Dos veces miserable
Baruch de Spinoza. |
oda
la travesía de Isak Borg (Victor Sjöström) en Cuando huye el día (Smultronstället, 1957) parece la escenificación
del arrepentimiento. El
anciano médico que viaja a desgano a recibir un doctorado honoris causa le sirve
a Ingmar Bergman para mostrar cómo, en la etapa final de la vida, un hombre se
descubre lleno de evocaciones, de pasado y, sobre todo, de errores
irredimibles. Soñar, entonces, es el bálsamo para el dolor. Sólo a través del
sueño Isak puede rehacer las cosas. Pero en la vigilia, el arrepentimiento
persiste.
Para
el cristianismo el arrepentimiento es una virtud. Así se deja ver en textos
evangélicos y no por nada, estimo, la bella película del ateo Bergman fue
elegida por el Vaticano como una de las mejores 45 del primer siglo del cine.
Sin
embargo, no hay nada menos virtuoso, más degradante y miserable que el
arrepentimiento. Esa es la enseñanza que muchos otros pensadores han dejado
asentada, aunque ninguno tan bien como Baruch de Spinoza, el filósofo judío
nacido hace 385 años en Holanda, y por cuyas venas corría sangre de portugueses
y de hispanos.
Tal
es la magnitud de este autor que su sombra empequeñece a muchos otros. Fernando
Savater supo dejar escrito que «si por azar no debiera quedar memoria más que
de un filósofo en el mundo, yo votaría por Spinoza».
En
su Ética demostrada según el orden geométrico,
la magistral obra póstuma de Spinoza, el pulidor de lentes de Ámsterdam elabora
un sistema filosófico de tal calibre y, además, de tal belleza poética («todo
lo excelso es tan difícil como raro»), que aún fascina y ejerce influencia en
nuestras visiones del mundo.
La
Ética no es otra cosa que un mapa, «el mapa de Aquel que es todas sus estrellas»,
al decir de Borges. Un dibujo preñado de racionalismo que se dedica, primero, a
trazar los contornos de «Dios» (sin nada de religioso: Dios como sinónimo de «realidad»),
para luego avanzar por su funcionamiento hasta arribar a lo que anticipa el
título: las virtudes éticas.
Si
lo que impulsa a todo hombre es el deseo por «perseverar en su ser», entonces
esas virtudes serán la firmeza y la generosidad.

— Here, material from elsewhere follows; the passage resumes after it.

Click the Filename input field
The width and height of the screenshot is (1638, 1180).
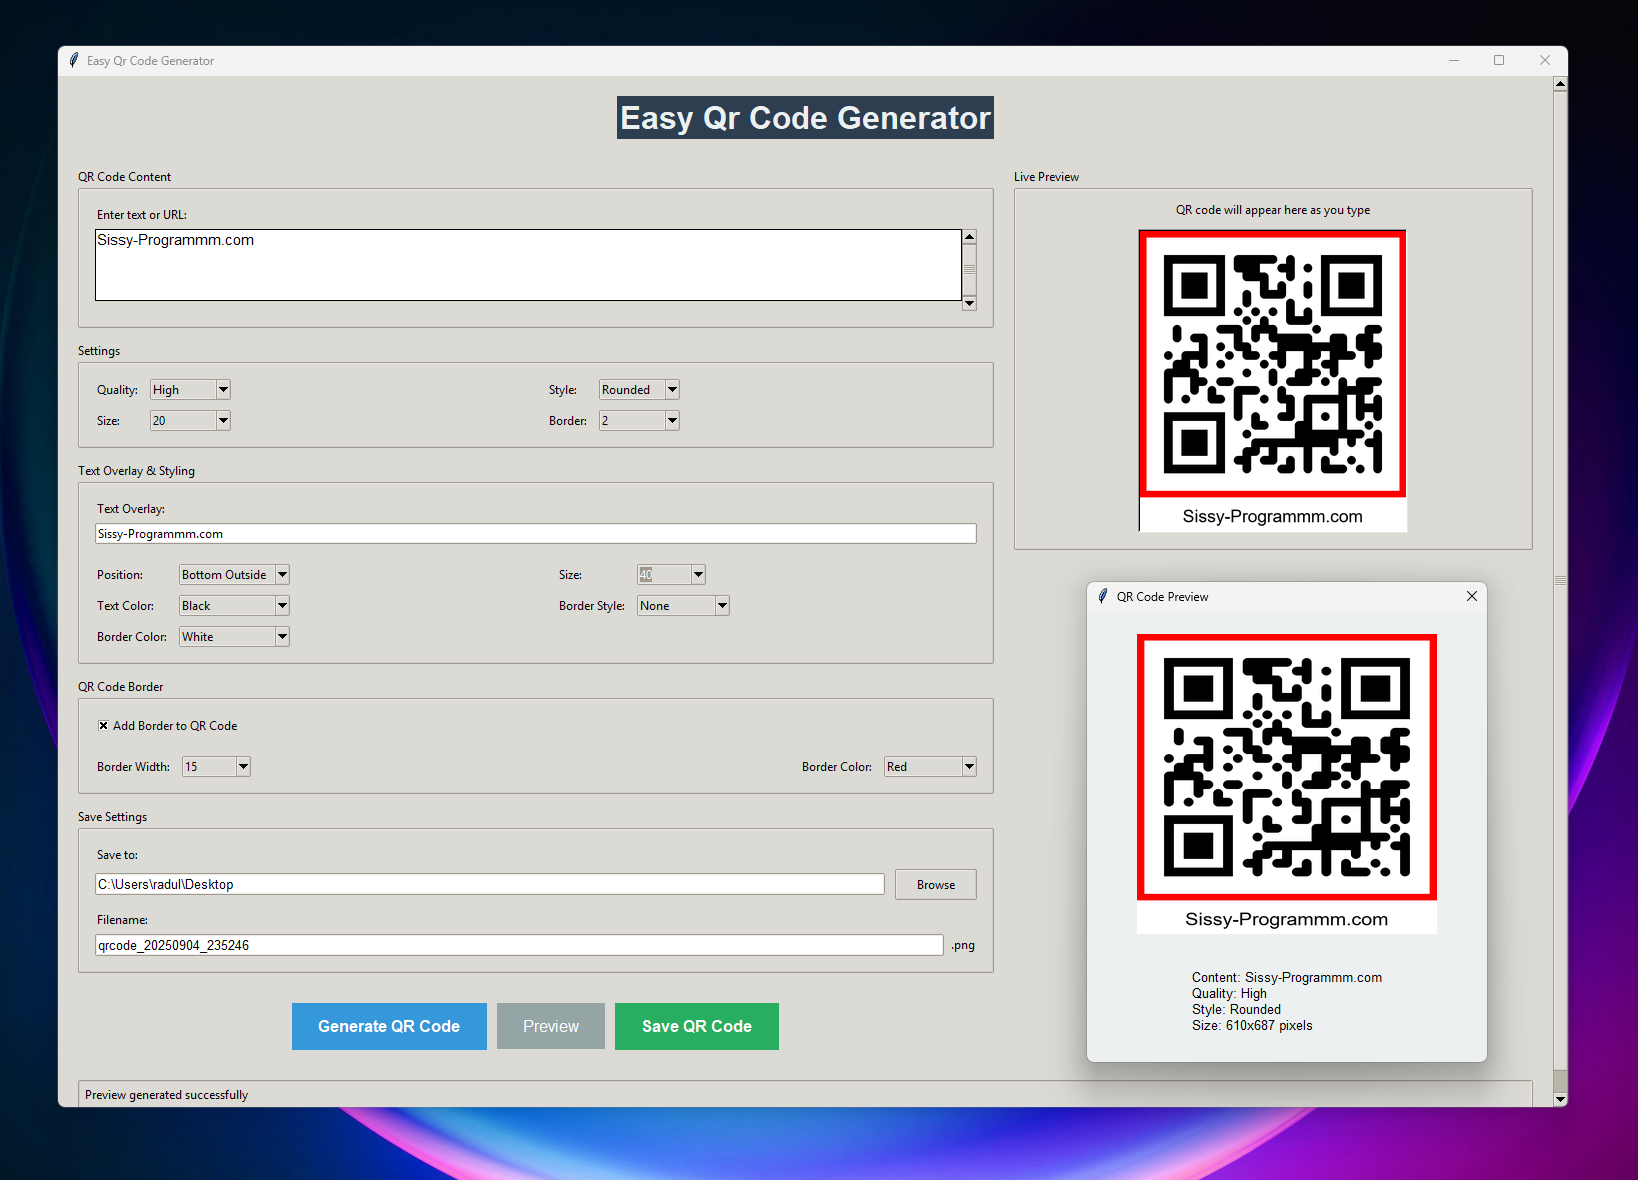click(x=518, y=945)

«La firmeza es la aplicación de la fortaleza a uno mismo o al grupo; después vendrá la generosidad, cuando la fortaleza se aplique a los demás individuos o grupos», explica Gustavo Bueno.
Entre
esas virtudes si hay algo que no tiene, no puede tener lugar, es el
arrepentimiento. La explicación es sencilla: ningún hombre debe actuar fuera de
la razón, y si sigue ese precepto, no hay acto del que pueda arrepentirse sin
que al mismo tiempo se deba disolver como hombre. Errores
pueden cometerse, claro que sí. Pero, al advertirse como tales, deben
reincorporarse al recorrido vital y aprender de ellos.
Quizá
haya que leer, como quien lo oye, al propio Spinoza para cerrar esta diatriba
contra el arrepentimiento:
«El arrepentimiento no es virtud, o sea, no nace de la razón; el que se arrepiente de lo que ha hecho es doblemente miserable o impotente».